What you have to do
What are the lines from the one containing "Click the bookmark icon beside breadcrumb" through the last line of the records below? Return them exactly, leaving out pictures.

Excerpted data
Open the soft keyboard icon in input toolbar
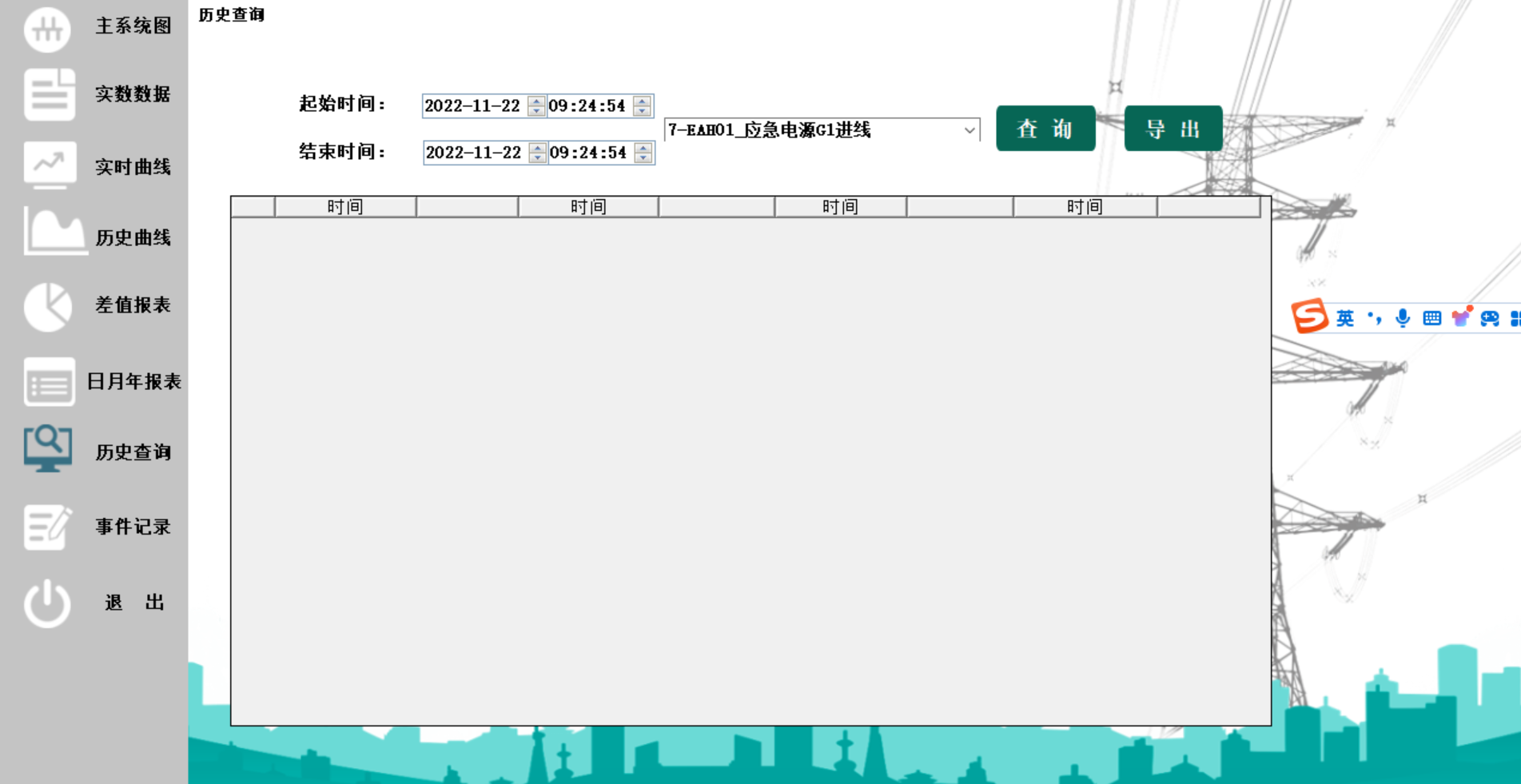Viewport: 1521px width, 784px height. (1431, 317)
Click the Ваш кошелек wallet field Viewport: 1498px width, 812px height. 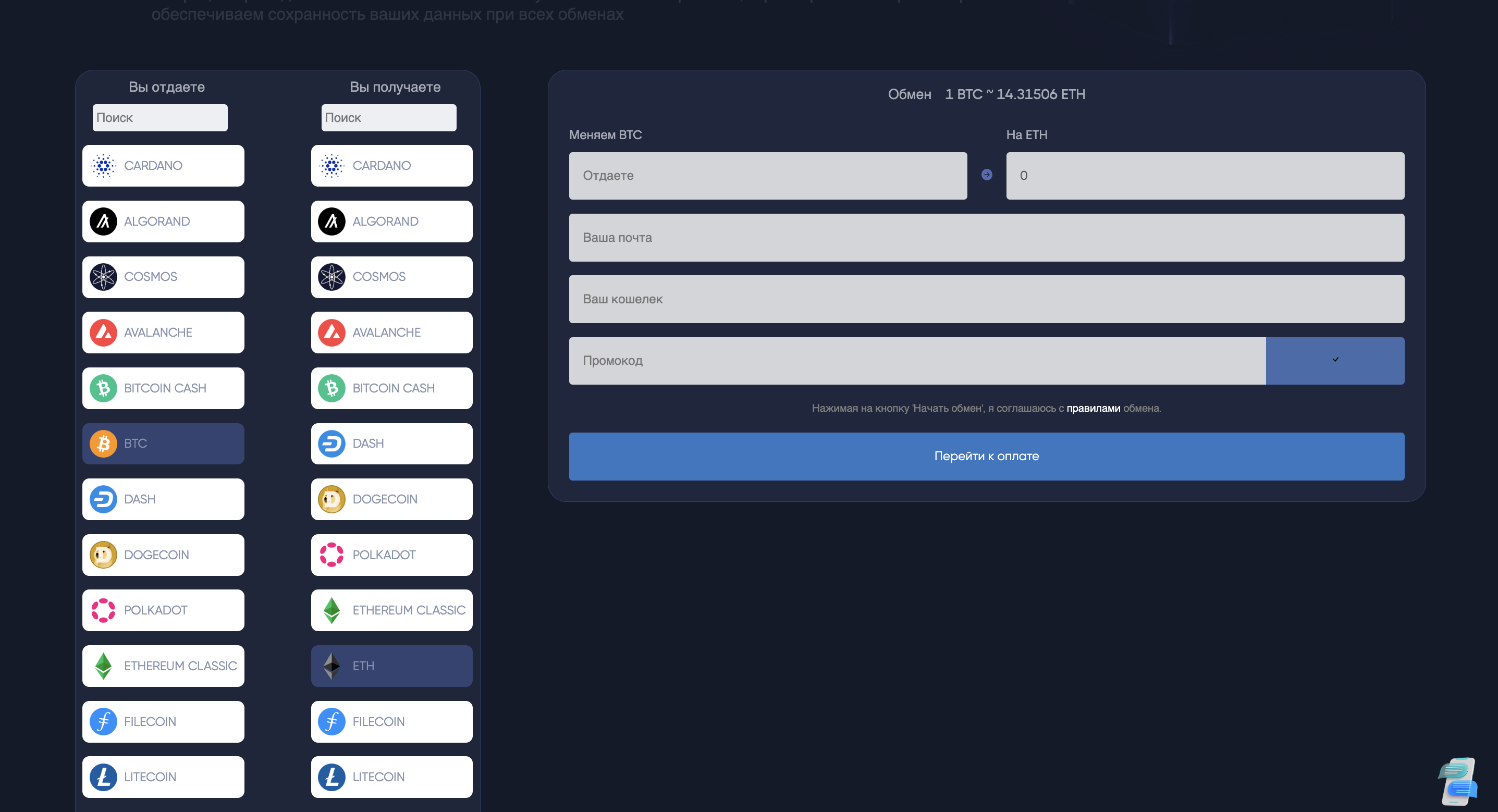click(986, 299)

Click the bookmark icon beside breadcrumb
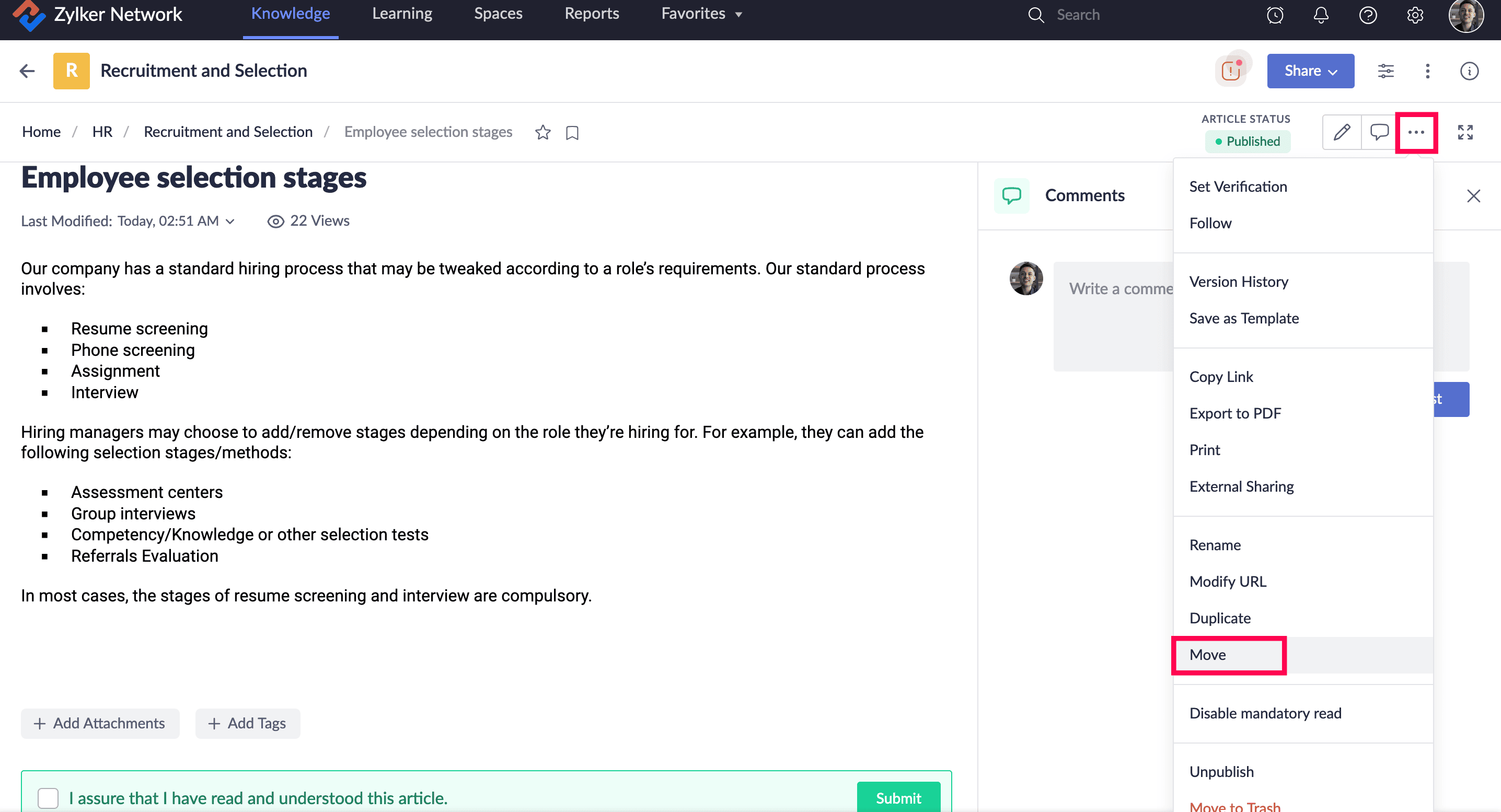coord(572,133)
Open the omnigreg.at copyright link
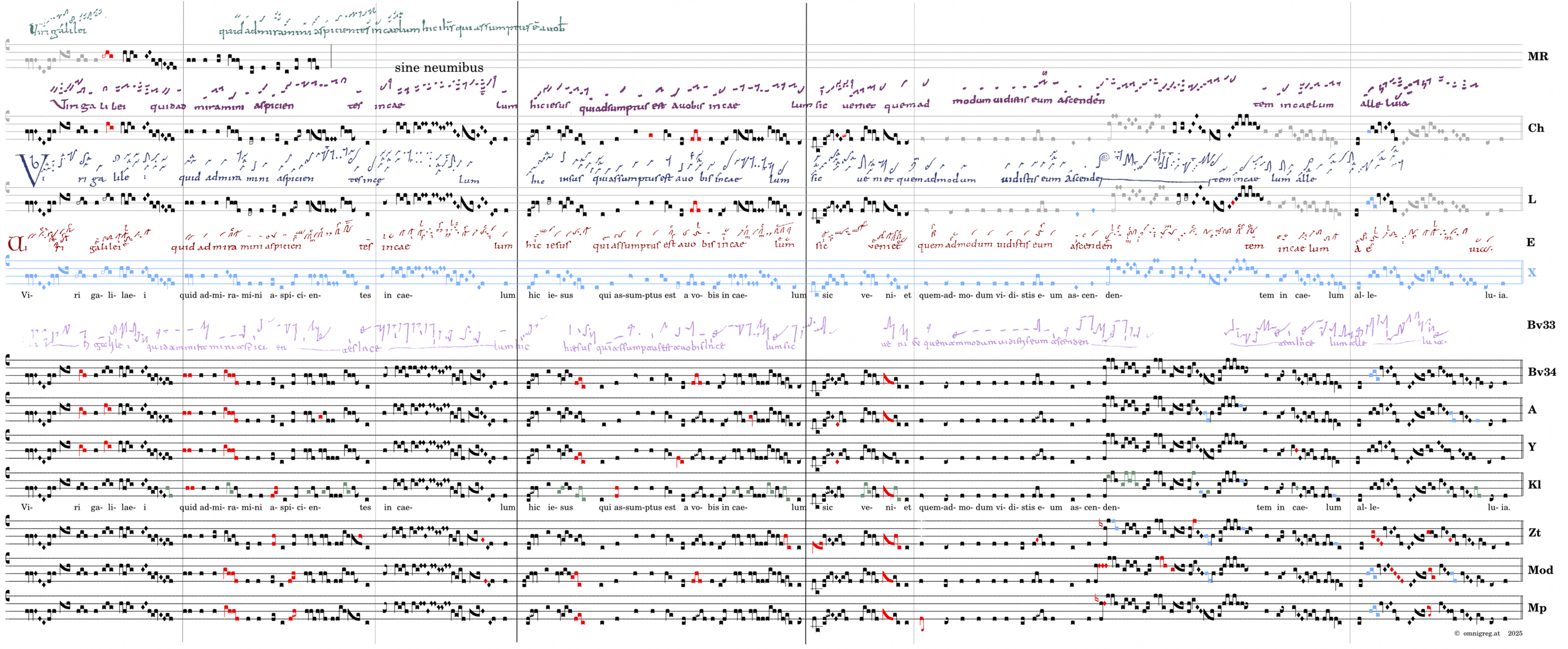 click(1482, 634)

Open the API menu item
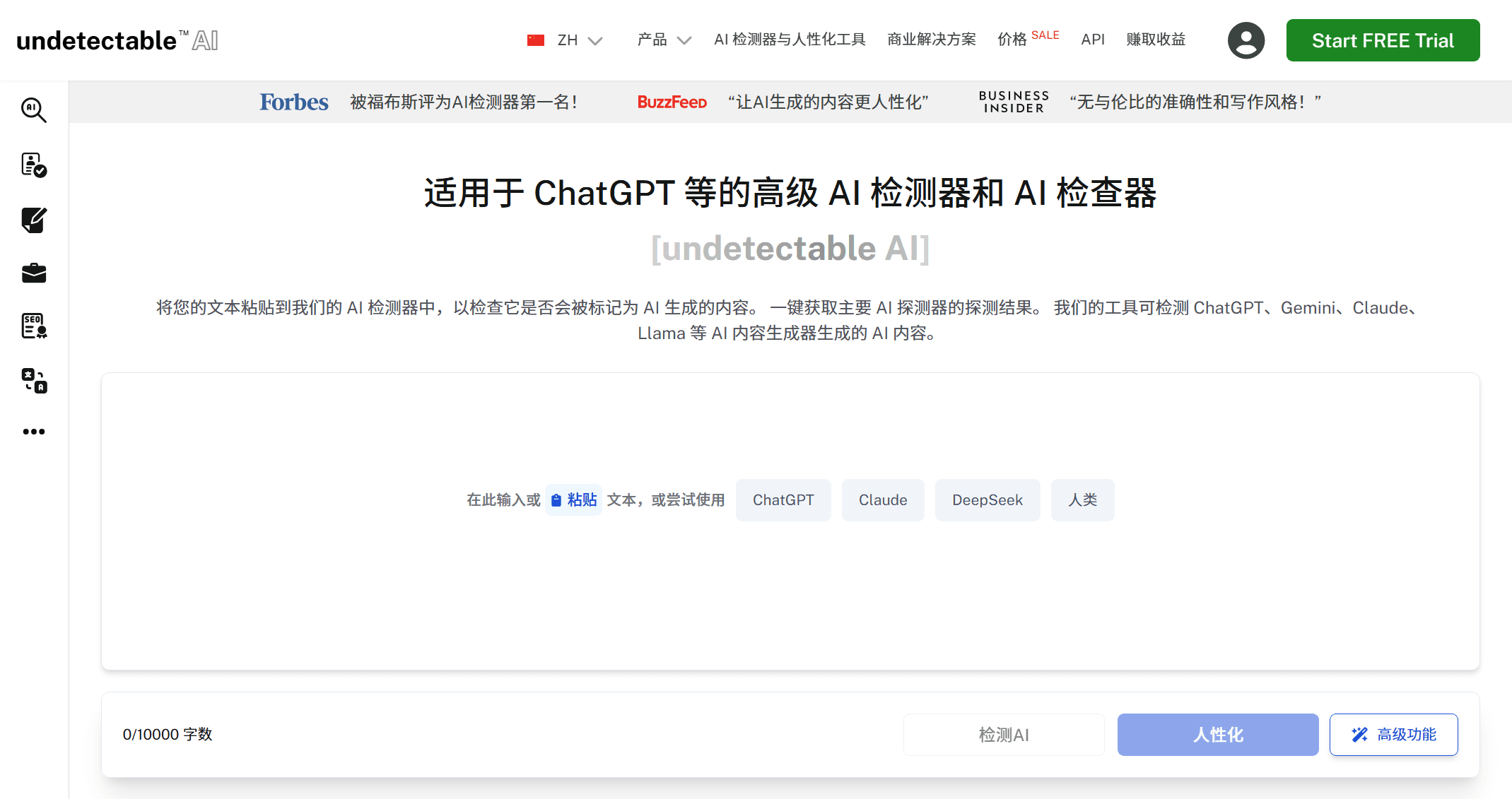point(1092,40)
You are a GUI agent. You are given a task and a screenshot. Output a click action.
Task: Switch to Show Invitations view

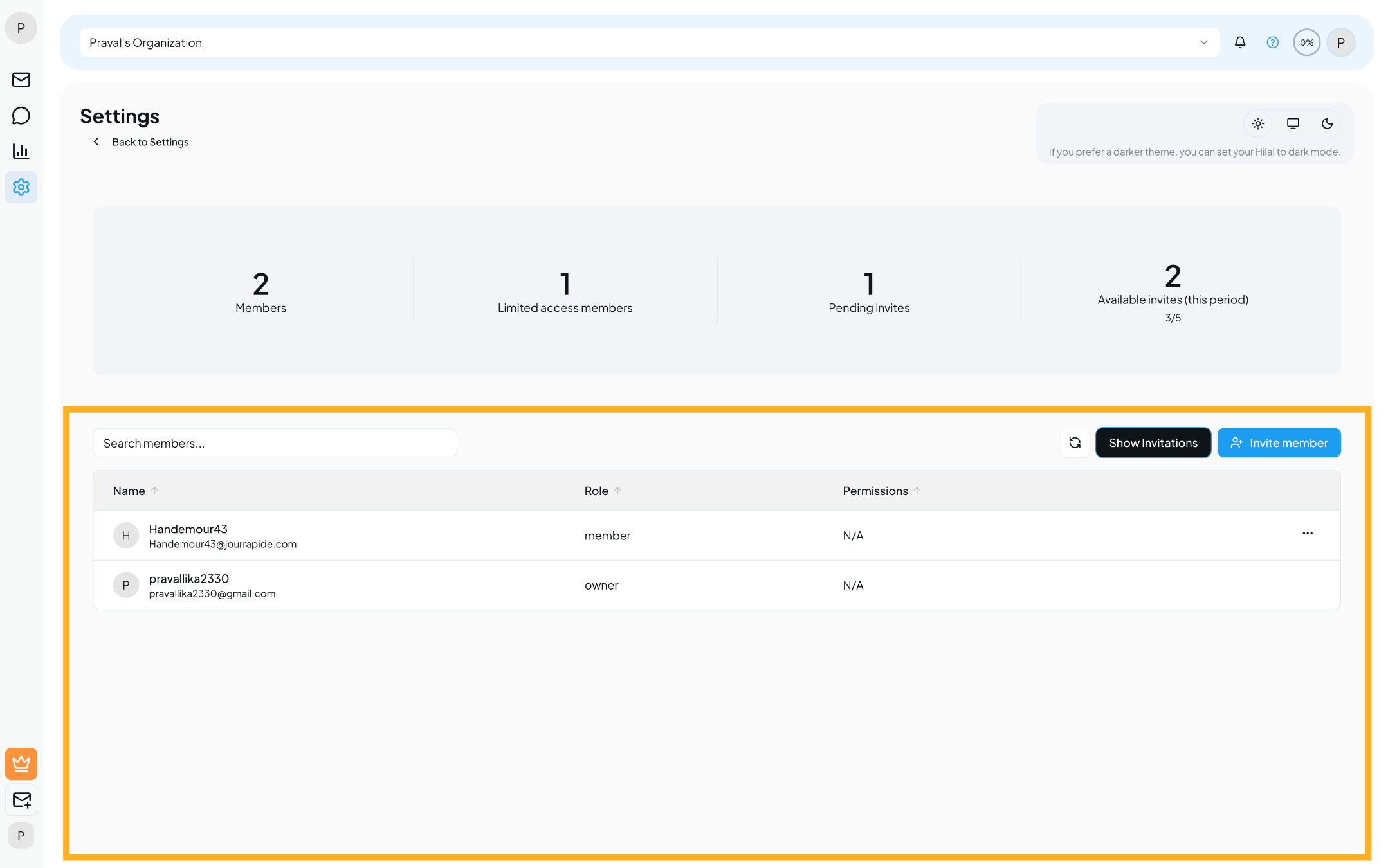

Result
Click the bookmark icon beside breadcrumb
coord(572,133)
Open the omnigreg.at copyright link
 click(1482, 634)

Open the API menu item
point(1092,40)
You are a GUI agent. You are given a task and a screenshot. Output a click action.
Task: Switch to Show Invitations view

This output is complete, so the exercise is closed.